この言葉がよく使われる場面としては、聞くことのへりくだった言葉を表現したい時などが挙げられます。

例文3にある拝聞は、相手の様子や状況を人づてに聞くことのへりくだった言葉として使われています。例文5にあるように「ご拝聞」の「ご」と「拝聞」は、どちらも謙譲語であるため二重敬語になり、誤った表現です。

拝聴の例文

1.一流ピアニストの演奏を拝聴できることを嬉しく思います。
2.明日は教授の講演会を拝聴します。楽しみにしております。
3.この度は、興味深いテーマのセミナーを拝聴できる貴重な機会であったと改めて思います。
4.部下から「拝聴ください」と言われ、拝聴の使い方を注意した。
5.「拝聴させていただく」「拝聴いたします」など誤った表現だと知らず、得意げに使っていた自分が恥ずかしい。
6.私はバロック時代のクラシック音楽が好きで、演奏会があれば必ずコンサートホールに足を運んで拝聴しております。
7.新製品開発においては、社内でのアイデア出しも大事だが、やはり真摯にユーザーの意見を拝聴することにまさるものはないだろう。
8.教え子たちのお礼状の手紙には先日はすばらしいピアノの演奏を拝聴できて幸いでしたと書かれていた。
9.私たち兄弟はお小遣いをもらうために、祖父の聴きたくもない浪曲を、膝を折ってかしこまって拝聴していなければならなかった。
10.研究発表は思いの外反応が芳しくなく、落胆していたところ、教授が私のところへ来て「たいへん興味深く拝聴していましたよ」と慰めてくれた。

この言葉がよく使われる場面としては、聴くことのへりくだった言葉を表現したい時などが挙げられます。

例文1や例文2のように拝聴という言葉は、演奏や講演などを注意深く耳を傾けて聴くことをへりくだっていう表現です。例文4にあるように、拝聴は謙譲語なので、相手の行為に対して使えない言葉です。
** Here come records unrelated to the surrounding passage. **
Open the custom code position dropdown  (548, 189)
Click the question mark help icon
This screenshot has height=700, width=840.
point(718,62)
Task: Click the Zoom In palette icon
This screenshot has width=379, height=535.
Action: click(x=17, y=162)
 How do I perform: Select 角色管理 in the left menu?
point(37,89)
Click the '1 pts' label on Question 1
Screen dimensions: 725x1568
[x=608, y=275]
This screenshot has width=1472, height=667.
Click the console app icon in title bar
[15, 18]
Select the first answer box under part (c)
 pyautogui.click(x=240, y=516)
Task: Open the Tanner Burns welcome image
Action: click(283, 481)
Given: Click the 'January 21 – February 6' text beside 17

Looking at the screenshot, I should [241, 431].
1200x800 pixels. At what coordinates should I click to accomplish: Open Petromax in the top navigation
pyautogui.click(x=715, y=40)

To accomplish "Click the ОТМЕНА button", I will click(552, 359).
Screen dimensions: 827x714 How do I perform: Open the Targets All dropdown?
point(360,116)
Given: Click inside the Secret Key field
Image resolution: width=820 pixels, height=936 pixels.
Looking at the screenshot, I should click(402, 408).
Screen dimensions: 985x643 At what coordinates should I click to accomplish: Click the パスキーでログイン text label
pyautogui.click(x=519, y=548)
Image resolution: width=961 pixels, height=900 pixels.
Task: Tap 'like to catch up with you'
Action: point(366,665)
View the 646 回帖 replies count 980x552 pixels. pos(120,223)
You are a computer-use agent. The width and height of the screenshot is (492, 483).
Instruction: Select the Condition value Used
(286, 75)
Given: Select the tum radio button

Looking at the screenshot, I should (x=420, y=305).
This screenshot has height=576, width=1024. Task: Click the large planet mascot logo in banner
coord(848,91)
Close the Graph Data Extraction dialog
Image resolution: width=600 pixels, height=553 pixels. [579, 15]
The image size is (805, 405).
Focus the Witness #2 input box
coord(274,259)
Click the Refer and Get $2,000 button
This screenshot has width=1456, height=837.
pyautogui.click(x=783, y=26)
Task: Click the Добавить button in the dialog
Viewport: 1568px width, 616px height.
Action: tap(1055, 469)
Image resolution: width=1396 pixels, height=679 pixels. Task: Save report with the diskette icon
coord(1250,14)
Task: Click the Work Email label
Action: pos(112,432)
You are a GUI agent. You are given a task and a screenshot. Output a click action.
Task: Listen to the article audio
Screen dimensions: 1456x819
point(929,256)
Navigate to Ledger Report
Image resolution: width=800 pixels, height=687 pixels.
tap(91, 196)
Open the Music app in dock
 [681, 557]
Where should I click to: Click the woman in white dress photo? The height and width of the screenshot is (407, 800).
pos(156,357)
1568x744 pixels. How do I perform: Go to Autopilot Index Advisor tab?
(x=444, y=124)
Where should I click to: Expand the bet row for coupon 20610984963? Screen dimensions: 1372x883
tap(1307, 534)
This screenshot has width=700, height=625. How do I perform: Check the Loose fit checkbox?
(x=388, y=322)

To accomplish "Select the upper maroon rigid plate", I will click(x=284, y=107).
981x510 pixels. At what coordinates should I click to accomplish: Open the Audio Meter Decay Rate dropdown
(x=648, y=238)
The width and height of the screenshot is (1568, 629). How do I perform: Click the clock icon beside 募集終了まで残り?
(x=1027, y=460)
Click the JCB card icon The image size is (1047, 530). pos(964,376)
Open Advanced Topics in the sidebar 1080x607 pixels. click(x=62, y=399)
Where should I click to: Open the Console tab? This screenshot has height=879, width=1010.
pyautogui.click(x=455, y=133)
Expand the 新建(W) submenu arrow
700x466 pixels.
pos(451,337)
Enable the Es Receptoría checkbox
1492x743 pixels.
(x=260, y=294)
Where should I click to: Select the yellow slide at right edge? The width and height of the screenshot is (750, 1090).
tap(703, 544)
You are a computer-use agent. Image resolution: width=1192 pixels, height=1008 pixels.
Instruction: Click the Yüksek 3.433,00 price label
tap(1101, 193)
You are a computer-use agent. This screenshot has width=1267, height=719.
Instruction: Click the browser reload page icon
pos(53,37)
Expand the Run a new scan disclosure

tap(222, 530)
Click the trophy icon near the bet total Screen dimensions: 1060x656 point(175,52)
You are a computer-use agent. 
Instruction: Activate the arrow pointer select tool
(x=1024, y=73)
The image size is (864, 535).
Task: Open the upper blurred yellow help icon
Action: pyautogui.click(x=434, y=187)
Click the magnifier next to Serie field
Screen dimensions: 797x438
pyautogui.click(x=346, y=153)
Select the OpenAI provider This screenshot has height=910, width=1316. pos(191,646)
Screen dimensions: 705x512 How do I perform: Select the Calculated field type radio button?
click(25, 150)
例文5にある「拝聴させていただく」「拝聴いたします」は敬語の二重表現になるため正しい表現ではありません。

拝聞と拝聴という言葉は、どちらも聞くことの謙譲語です。どちらの言葉を使うか迷った場合、人の話を聞くことを表現したい時は「拝聞」を、人の話だけでなく講演や演奏を聞くことを表現したい時は「拝聴」を使うようにしましょう。